I occasionally used to do the standing version as a warm up and am now practicing this daily in place of my Surys. I tend to practice Simon's spinal movements, his sun salutation alternative ( the third one on the video below 2:44) followed by Simon's short on one leg sequence. I'll then practice a few standing postures before moving on to a short Vinyasa krama Seated and Asymmetric sequence (along the lines of the first half of Ashtanga primary but without transitions) and finish with head and shoulder-stands and finally Simon's Pranayama and a Sit.

Link to Simon and Bianca's Yoga Synergy website here.


As for the ganglion Cyst, it should go away on it's own.
*banging with a book, supposedly not recommended.





Third Sun salutation Alternative method.

"
METHOD 3:
Standing 'Salute to the Sun' (Supta Surya Namaskar):

This is potentially the simplest version of the 'salute to the sun' but it may be the best for most people to practice as it is the safest and least stressful, yet it safely moves the spine through its full range of flexion and extension movement and thus nourishes the spine, trunk and internal organs".

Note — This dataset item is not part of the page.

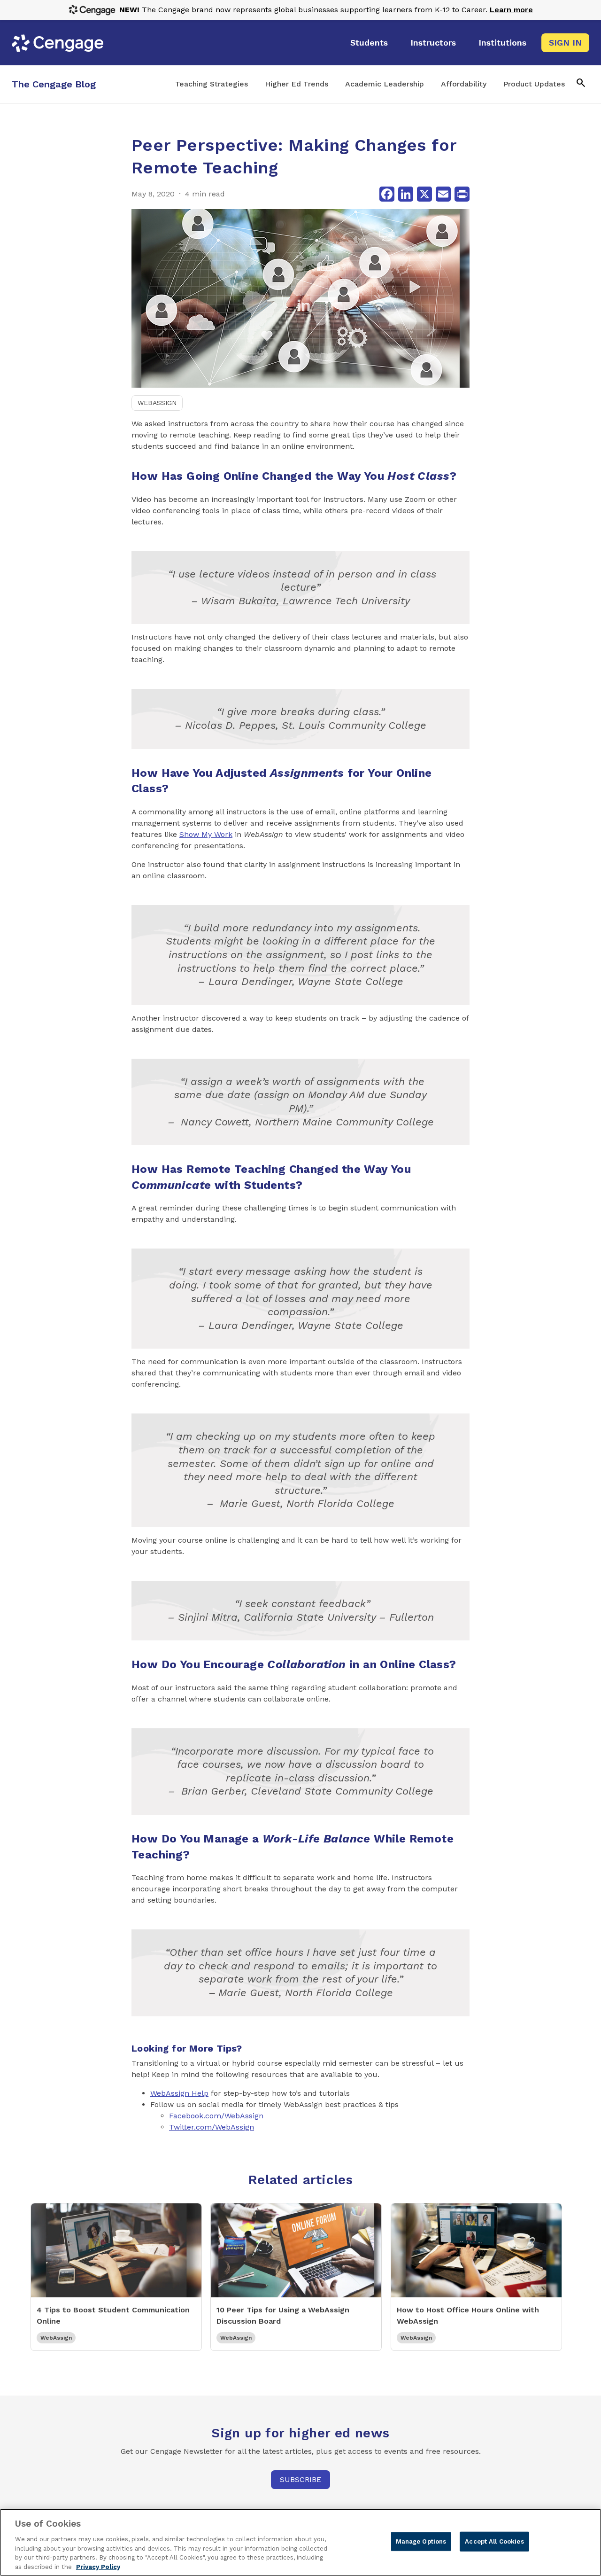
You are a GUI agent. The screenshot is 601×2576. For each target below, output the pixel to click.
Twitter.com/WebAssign (211, 2127)
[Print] (462, 194)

Tricky to get the snapshots just right but this should give the idea. Captions from Simon's YouTube notes - see my appendix 2 for the full notes.


samasthiti
(standing erect with neutral spine)


Ekam, 
inhale, urdhva hastasana ('arms above head' posture) (trunk and neck in extension)

Dve, 
exhale, uttanasana ('hands to the floor, head to knee' posture) (trunk and neck in flexion)

 Trini, 
inhale, lolasana (raise the head and perhaps lift the feet off the floor to handstand) (trunk in flexion, neck in extension)

Chatvari, 
exhale, chataranga dandasana ('push-up' position) (straight trunk)
 

 Pancha, 
inhale, urdhva mukha svanasana ('upward-facing dog' posture) (trunk and neck in extension)

Shat, 
exhale, adho mukha svanasana ('downward-facing dog' posture)

Sapta, 
inhale, lolasana ('jump' or 'balance on arms') (trunk in flexion, neck in extension)

Astau,
exhale, uttanasana ('hands to the floor, head to knee'' posture) (trunk and neck in flexion)

Nava, 
inhale, urdhva hastasana ('arms above head' posture) (trunk and neck in extension)

Dasa, 
exhale, samasthiti (standing erect with neutral spine)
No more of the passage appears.